Declaring or Paying Out Dividends do not Impact Profit and EBIT
Jaap de Jonge, Editor, Netherlands
A dividend is a distribution to shareholders of retained earnings that a company has already created through its activities.
A dividend is not an expense. So it does not reduce a company's profits. Nor does it affect EBIT. Because a dividend has no impact on profits, it does not appear on the income statement. Instead, it initially appears as a liability on the balance sheet, when the board of directors declares a dividend. Next, after the company pays the dividend, it still only has an impact on the balance sheet, as the amount in the retained earnings line item is reduced as well as the amount of cash (assuming that the dividend is paid in cash).

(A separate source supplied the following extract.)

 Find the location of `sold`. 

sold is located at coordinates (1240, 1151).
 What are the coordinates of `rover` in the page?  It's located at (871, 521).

Note that dividends from investments in 3rd parties ARE having an effect on EBIT
One way in which a dividend might reduce profits in the long term is from the perspective of future profits - paying out large dividends might starve a company of the cash that it needs to invest in innovation / R&D / future growth. But this is only so if the profits from the future growth would exceed the company's cost of capital. In other cases, where a company simply has excess cash for which it has no attractive use, paying out that cash as dividends will not have any impact on profit and EBIT, and not even on its future profit potential.
One other way in which dividends may have a minor impact on profits is that the cash could otherwise have been invested to generate interest income. Where cash is paid out to investors in the form of a dividend, the opportunity to generate such interest income is lost.
All in all, the basic answer to your question is: it doesn't matter, none of the 2 actions influence profit / EBIT.